- [READING TEXT]
* * *
After watching Mom die, daughter takes radical steps to keep cancer at bay
Published 12:26 pm Monday, March 29, 2010
Two perfectly healthy sisters underwent complete hysterectomies for preventative maintenance.
One also had her breasts removed.
Both discovered they carried a gene from their mother, who died of cancer. That gene indicated a propensity for developing cancer.
Renee Ummel, 47, a teacher at Voyager Middle School in Mukilteo, helped care for her mother through more than eight years of treatments for ovarian cancer.
I wrote about her mother, Lisa Thacker of Mill Creek, on June 5, 2007, in a column headlined “Joy of dancing helps woman battle cancer.”
Thacker loved to spend afternoons dancing at the Everett and Lynnwood Eagles, Northshore Senior Center in Bothell and Normanna Hall in Everett.
She died one year ago.
A year and a half before her death, she was genetically tested to see if her cancer was hereditary.
“She tested positive, which gave each of us a 50-50 chance of also carrying the mutated gene,” Ummel said. “Out of three daughters, two of us tested positive for the mutation and one was negative.”
Ummel was with her sister, who tested negative, when she received the grim prognosis. After Ummel was told she was positive, she said she wrapped her head around the situation.
Being positive meant the two sisters were “high risk” for both hereditary ovarian and breast cancer. Ummel said if a person carries the gene, called the BRCA 2, a female has an 87 percent chance, by the age of 70, of getting breast cancer. The risk of getting ovarian cancer is 44 percent by the age of 70.
Those statistics were confirmed by Dr. Oliver Batson with The Everett Clinic, which is part of Providence Regional Cancer Partnership.
The sisters, including Denise Furrer, 52, of Arlington, had several choices: Do nothing. Be tested every three months. Do chemotherapy prevention (Tamoxifen) for five years. Remove breasts and-or ovaries.
* * *
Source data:
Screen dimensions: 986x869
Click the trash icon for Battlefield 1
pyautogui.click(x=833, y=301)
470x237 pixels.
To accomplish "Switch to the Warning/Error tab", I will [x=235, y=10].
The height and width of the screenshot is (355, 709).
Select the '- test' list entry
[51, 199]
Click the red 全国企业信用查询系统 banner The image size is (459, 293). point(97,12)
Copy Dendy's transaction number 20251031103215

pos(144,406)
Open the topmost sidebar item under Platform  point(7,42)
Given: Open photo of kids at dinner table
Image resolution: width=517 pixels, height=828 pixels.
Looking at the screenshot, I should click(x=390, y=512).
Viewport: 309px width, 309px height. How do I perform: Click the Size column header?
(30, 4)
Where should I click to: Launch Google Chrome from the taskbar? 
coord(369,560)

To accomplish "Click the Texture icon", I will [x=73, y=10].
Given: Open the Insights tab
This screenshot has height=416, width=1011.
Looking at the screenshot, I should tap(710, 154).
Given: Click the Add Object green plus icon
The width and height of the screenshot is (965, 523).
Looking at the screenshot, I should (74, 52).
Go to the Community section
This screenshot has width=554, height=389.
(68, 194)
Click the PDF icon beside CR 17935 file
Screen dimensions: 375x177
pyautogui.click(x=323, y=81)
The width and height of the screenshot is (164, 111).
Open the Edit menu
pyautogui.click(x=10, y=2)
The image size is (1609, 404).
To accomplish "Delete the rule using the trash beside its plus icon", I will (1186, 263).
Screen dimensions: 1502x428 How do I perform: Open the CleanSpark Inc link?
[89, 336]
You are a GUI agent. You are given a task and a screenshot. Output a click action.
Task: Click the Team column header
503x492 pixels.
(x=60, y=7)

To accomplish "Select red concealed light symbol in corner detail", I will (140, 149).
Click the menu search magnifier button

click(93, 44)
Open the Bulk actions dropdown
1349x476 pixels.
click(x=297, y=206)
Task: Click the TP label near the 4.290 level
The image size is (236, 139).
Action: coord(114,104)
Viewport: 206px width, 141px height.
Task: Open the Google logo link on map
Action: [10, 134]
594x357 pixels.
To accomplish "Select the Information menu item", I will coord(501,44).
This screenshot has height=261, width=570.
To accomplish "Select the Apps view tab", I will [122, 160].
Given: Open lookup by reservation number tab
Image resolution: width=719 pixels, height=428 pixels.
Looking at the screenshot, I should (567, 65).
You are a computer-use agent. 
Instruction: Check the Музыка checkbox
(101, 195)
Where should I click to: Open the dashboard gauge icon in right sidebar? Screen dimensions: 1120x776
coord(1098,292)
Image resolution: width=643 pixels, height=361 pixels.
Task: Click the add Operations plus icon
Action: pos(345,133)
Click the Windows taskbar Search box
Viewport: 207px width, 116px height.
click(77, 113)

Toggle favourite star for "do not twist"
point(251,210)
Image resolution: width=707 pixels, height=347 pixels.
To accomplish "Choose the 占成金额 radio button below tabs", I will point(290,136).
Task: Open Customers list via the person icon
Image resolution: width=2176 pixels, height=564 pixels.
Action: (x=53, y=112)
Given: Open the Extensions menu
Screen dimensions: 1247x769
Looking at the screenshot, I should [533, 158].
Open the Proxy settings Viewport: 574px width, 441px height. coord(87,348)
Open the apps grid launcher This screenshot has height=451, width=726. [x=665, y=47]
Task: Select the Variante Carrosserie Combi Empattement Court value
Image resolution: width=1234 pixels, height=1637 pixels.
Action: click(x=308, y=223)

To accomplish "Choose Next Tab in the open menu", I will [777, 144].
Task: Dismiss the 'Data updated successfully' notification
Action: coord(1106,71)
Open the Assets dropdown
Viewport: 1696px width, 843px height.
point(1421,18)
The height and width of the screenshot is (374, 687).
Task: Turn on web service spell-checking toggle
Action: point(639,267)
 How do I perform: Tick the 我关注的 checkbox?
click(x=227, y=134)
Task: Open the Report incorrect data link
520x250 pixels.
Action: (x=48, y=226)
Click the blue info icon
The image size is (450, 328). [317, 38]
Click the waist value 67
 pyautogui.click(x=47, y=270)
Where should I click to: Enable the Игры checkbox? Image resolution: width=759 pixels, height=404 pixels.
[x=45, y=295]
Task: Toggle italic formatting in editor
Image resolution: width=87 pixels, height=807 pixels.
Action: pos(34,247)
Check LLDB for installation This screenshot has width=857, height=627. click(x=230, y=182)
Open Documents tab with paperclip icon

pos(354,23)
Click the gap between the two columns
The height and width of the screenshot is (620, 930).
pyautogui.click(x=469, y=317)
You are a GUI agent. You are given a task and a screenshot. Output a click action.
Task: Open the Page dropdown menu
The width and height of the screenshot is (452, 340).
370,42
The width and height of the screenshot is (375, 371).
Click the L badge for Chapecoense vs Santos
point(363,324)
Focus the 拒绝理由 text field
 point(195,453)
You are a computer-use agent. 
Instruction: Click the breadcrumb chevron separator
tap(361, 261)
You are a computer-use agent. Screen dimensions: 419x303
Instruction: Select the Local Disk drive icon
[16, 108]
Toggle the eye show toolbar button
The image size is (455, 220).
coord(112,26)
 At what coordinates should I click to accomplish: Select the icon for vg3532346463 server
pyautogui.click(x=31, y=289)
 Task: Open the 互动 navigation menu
* * *
- [TO DO]
1. Retype the passage from the article about the sisters and hereditary cancer, between "Ummel was with" and "Regional Cancer Partnership.", inclusive.
2. Write what comes next in the article about the sisters and hereditary cancer, starting after its final sentence.

- [EXERCISE RESULTS]
1.
Ummel was with her sister, who tested negative, when she received the grim prognosis. After Ummel was told she was positive, she said she wrapped her head around the situation.
Being positive meant the two sisters were “high risk” for both hereditary ovarian and breast cancer. Ummel said if a person carries the gene, called the BRCA 2, a female has an 87 percent chance, by the age of 70, of getting breast cancer. The risk of getting ovarian cancer is 44 percent by the age of 70.
Those statistics were confirmed by Dr. Oliver Batson with The Everett Clinic, which is part of Providence Regional Cancer Partnership.

2.
The more radical decision you make, the more you reduce your risk of cancer, Ummel said.
“I couldn’t wait for the other foot to drop,” she said. “I found it empowering that I could be proactive.”
Her breasts have been removed and reconstructed.
Furrer, 52, said the complete hysterectomy was a no-brainer as she was soon expecting menopause and was done having children.
“So taking my ‘girly parts’ was a quick decision, especially knowing that ovarian cancer is so hard to detect,” Furrer said. “I chose not to do the mastectomy and to take the Tamoxifen to lower the breast-cancer risk. Then some big news broke about Tamoxifen causing a more aggressive cancer to happen. I then said ‘no’ to chemo prevention.”
She said she doesn’t like to mess around with her body unless it’s necessary, for fear something else might come up wrong.
“To go through that much surgery for preventative maintenance and then maybe die of another type of cancer or something else,” Furrer said, “Not worth it.”
Ummel said her mother was treated at Seattle Cancer Care Alliance, where she was told about genetic testing.
“If others had this information and didn’t have to ‘stumble’ across it, they could be proactive if they so choose to be tested themselves,” she said. “One must have the knowledge it exists to be able to decide.”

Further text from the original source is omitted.